# [Required actions]
(a) According to the interview, who ran the school in Saffuriyya where the grandmother learned to read and write?
(b) Rewrite the interview's passage from "I was born in" to "when he died.", replacing "grandmother" with "grandfather".

# [Reading passage]
1 When researching your background, I discovered that part of your family is from Saffuriyya, one of the Palestinian towns that was destroyed in the Nakba. This is a location known to many ICAHD members because we visit it during our study tours. Tell us more about your family that lived in Saffuriyya before 1948.
My father’s mother was from Saffuriyya, which was located near Nazareth and before ’48, it was actually as big as Nazareth. My grandmother was the daughter of a sheikh who believed that education was important, so my grandmother learned to read and write at a school in Saffuriya run by the nuns. The school is one of the only buildings that wasn’t demolished in that locality during the Nakba. It is now run as an orphanage so that is what your study tours saw during their visit.
My grandmother was from a big family. She got married when she was 13 and moved to Birzeit with her husband; she was the second wife. However, she would return to Saffuriya for visits to her family, but of course, after ’48, there was nothing to return to. Her family were made refugees and went to live in Lebanon and Syria. Later, some of her brothers “escaped” and went to live in Nazareth which has an area that refugees from Saffuriya live in. My father remembers a few visits to Saffuriya when he was young and then after ’67 he, my grandmother and others from the family were finally able to connect with the family who were living in Nazareth after their many years of separation.
2 With a Palestinian father and an Italian mother, where did you grow up? Who were the primary influencers in your life and how much did Palestine play a part in your childhood and youth?
I was born in Irbid, Jordan, in 1967 just two months after the ’67 war when Israel’s occupation began. At the time my father was working there but because Israel then occupied the West Bank, my family couldn’t return to Birzeit. I grew up in the Arab diaspora – in the Gulf. My grandmother came to live with us and remained with us for 12 years.
My family was very political. My mother adopted the Palestinian cause and the overall feeling we had was that we were transient. We were Palestinian and we wanted to live in Palestine. My father constantly spoke about how he wanted to build a home in Bir Zeit and that is where he wanted when he died.

# [Given material]
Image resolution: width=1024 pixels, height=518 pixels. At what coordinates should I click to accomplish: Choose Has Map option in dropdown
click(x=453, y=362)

# [Responses to the exercise]
(a) The nuns ran the school.

(b)
I was born in Irbid, Jordan, in 1967 just two months after the ’67 war when Israel’s occupation began. At the time my father was working there but because Israel then occupied the West Bank, my family couldn’t return to Birzeit. I grew up in the Arab diaspora – in the Gulf. My grandfather came to live with us and remained with us for 12 years.
My family was very political. My mother adopted the Palestinian cause and the overall feeling we had was that we were transient. We were Palestinian and we wanted to live in Palestine. My father constantly spoke about how he wanted to build a home in Bir Zeit and that is where he wanted when he died.